The number of multi-asset fund launches in the UK and Europe has fallen to a multi year low in recent times, according to Morningstar today's (27 February) published report on this sector's trends.

It found that multi-asset funds have struggled against benchmarks, flexible and cautious strategies have recently faced outflows in both regions, and fees in Europe remain higher than in the UK.

Tom Mills, principal of multi-asset strategies, Morningstar, said: “While multi-asset fund fees are steadily decreasing in both the UK and Europe, they’ve fallen further and faster in the UK market, which has seen a much bigger embrace of lower-cost allocation funds, such as index-based allocation strategies.

"In Europe, higher costs prevail, with differences in regulation and distribution models helping to explain the gap. The growth of managed portfolio services in the UK has put additional pressure on multi-asset fund fees.

“In both the regions, flexible and cautious strategies have recently faced outflows, with higher interest rates and bond yields since 2022 playing a part.

“Over the past decade multi-asset funds in GBP, EUR, and USD allocation categories have struggled to outperform Morningstar benchmarks due to fees, asset allocation, security selection and market timing attempts.

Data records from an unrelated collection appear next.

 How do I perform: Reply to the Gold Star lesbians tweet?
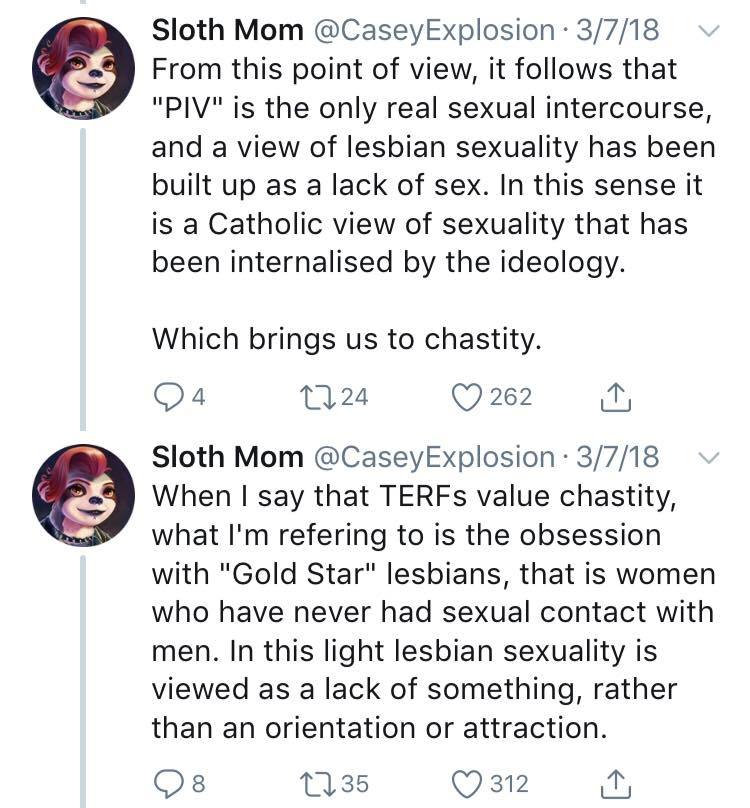168,784
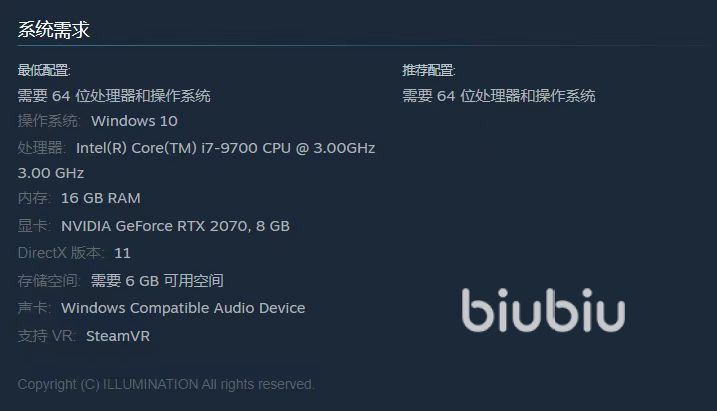Click the 显卡 label
The height and width of the screenshot is (411, 717).
pyautogui.click(x=34, y=226)
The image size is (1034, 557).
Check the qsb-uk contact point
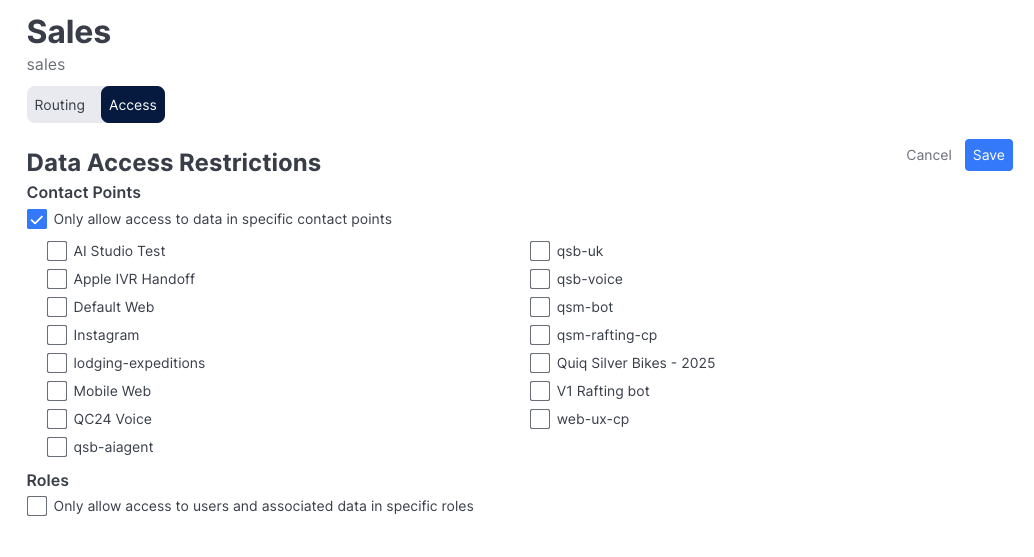pyautogui.click(x=540, y=251)
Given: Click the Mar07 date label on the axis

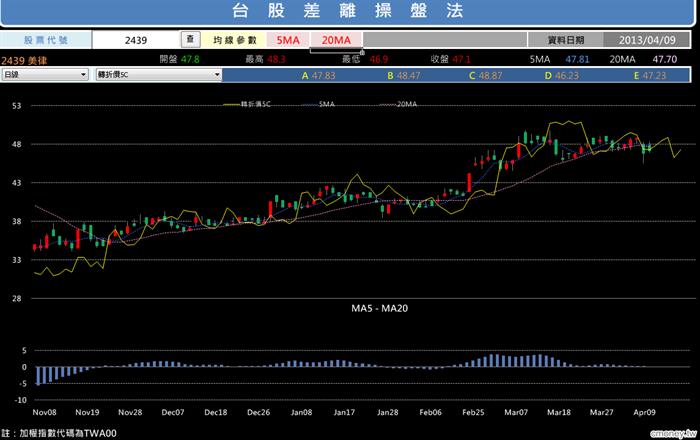Looking at the screenshot, I should [x=516, y=412].
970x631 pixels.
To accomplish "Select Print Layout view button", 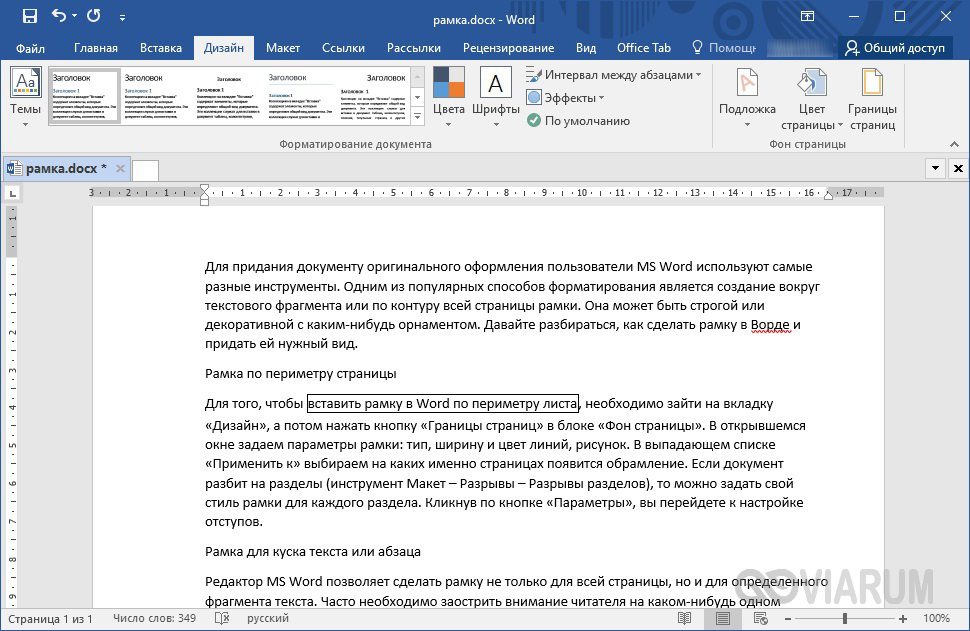I will point(722,618).
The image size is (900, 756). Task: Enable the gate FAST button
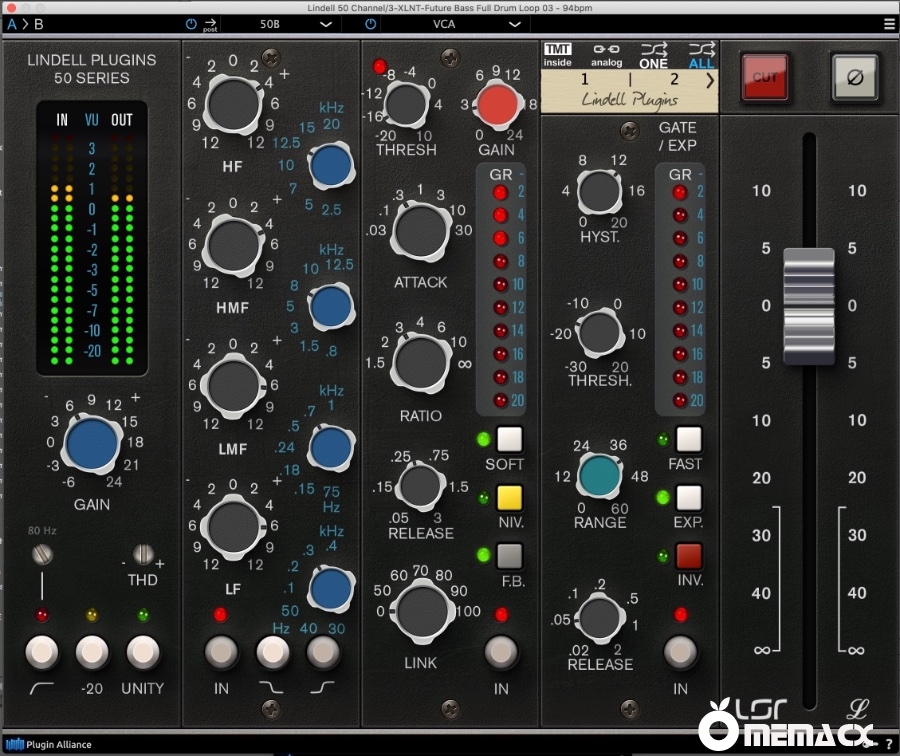tap(688, 440)
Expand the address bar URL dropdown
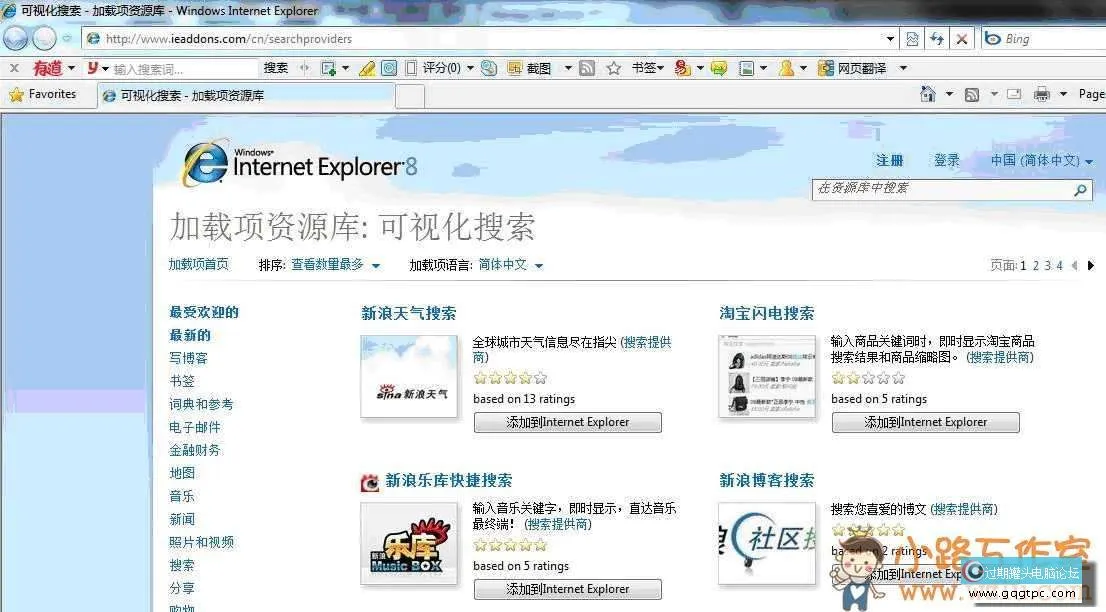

While these factors are unlikely to reverse, the remarkable outperformance of US equities likely compounded the challenge of beating market indexes over the past decade.”

Further report highlights cited include that multi-asset funds in the GBP, EUR, and USD allocation Morningstar Categories have struggled to outperform their category indexes thanks to the effect of fees, as well as their asset allocation, security selection, and market-timing efforts.

In recent years, the more aggressive categories have underperformed their indexes the most, as equity market performance has been more narrowly led than usual, adding to security selection challenges. The massive outperformance of US stocks has been a huge headwind for globally oriented categories.

The median cost of new share classes has been trending steadily downward, while higher-cost classes are more likely to close or merge. Fund costs have fallen further and faster in Britain, however.

In the UK, more costly offerings, such as active funds of funds, have lost popularity, while lower-cost index-based allocation portfolios have attracted significant assets. But despite typically lower fees, this type of strategy—often offered in an exchange-traded fund wrapper—has yet to achieve the same success elsewhere in Europe.

Differences in regulation and fund distribution models are key explanatory factors.

In the UK, managed portfolio services have added to the competition in multi-asset.

In the UK-domiciled GBP allocation categories, only the more adventurous 60-80% equity and 80%+ equity categories have received net inflows in the past three years. The biggest loser by far was the GBP flexible-allocation category, where managers cite investors’ response to higher bond yields since 2022.

Elsewhere in Europe, EUR cautious allocation–global funds were hit hardest as they faced competition from fixed-income and money market funds, whereas the EUR aggressive allocation–global category received net inflows in the past three years.